**DATA EXTRACT**
_ _ _ _ _
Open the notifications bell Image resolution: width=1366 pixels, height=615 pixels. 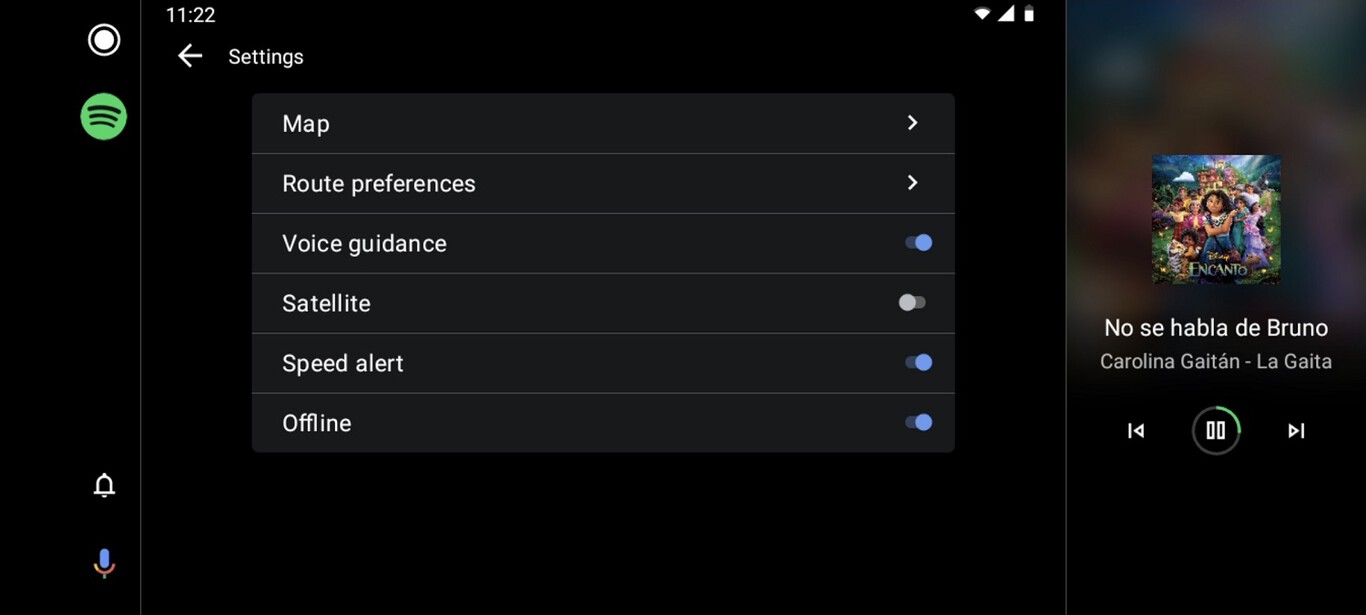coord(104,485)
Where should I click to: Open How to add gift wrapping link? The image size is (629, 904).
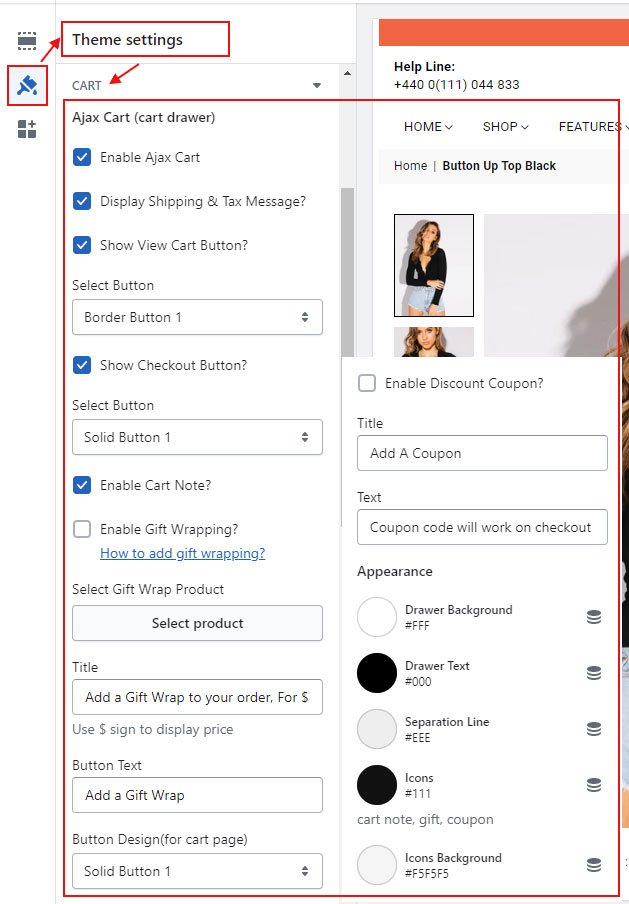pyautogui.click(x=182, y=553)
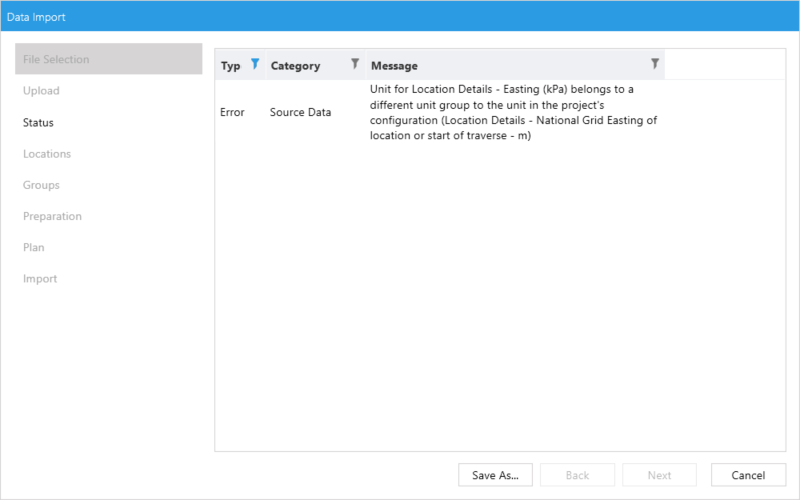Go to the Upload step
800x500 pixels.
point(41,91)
_ _ _ _ _
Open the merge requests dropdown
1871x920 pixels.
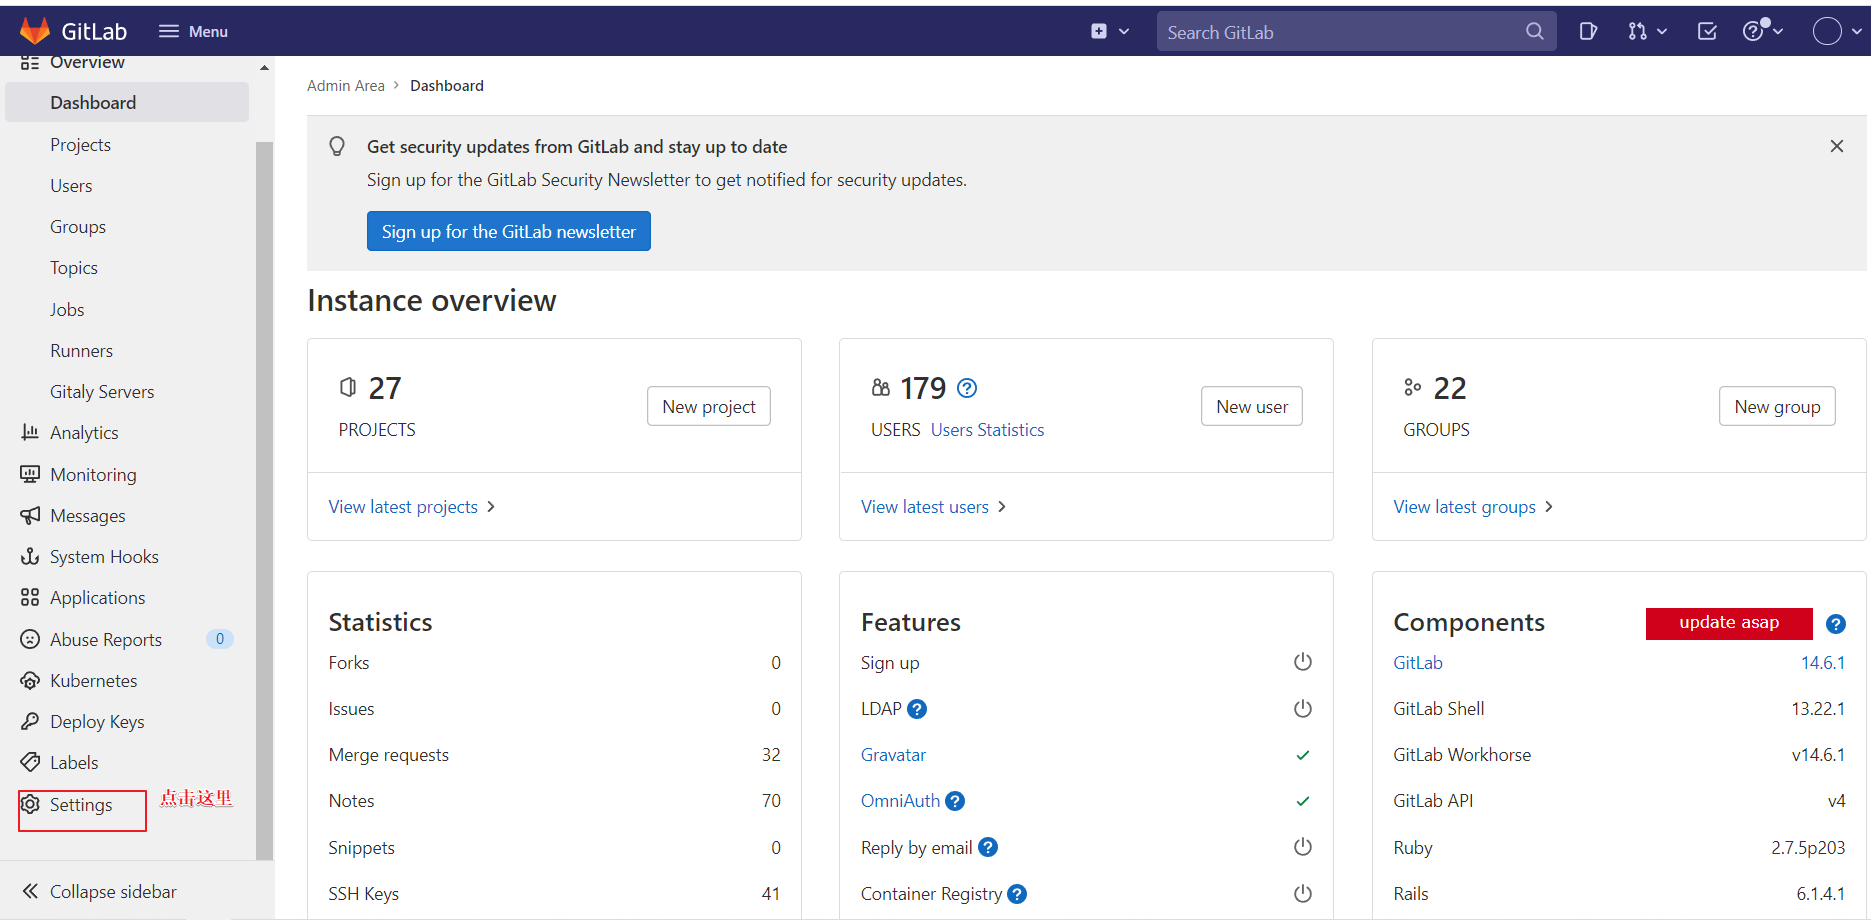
_ _ _ _ _
**INSTRUCTIONS FOR THE TASK**
Return exactly the lines above from the line that has "Open the merge requests dropdown" through the line that has "1871x920 pixels.", inclusive, and nothing else.

**RESPONSE AREA**
Open the merge requests dropdown
1871x920 pixels.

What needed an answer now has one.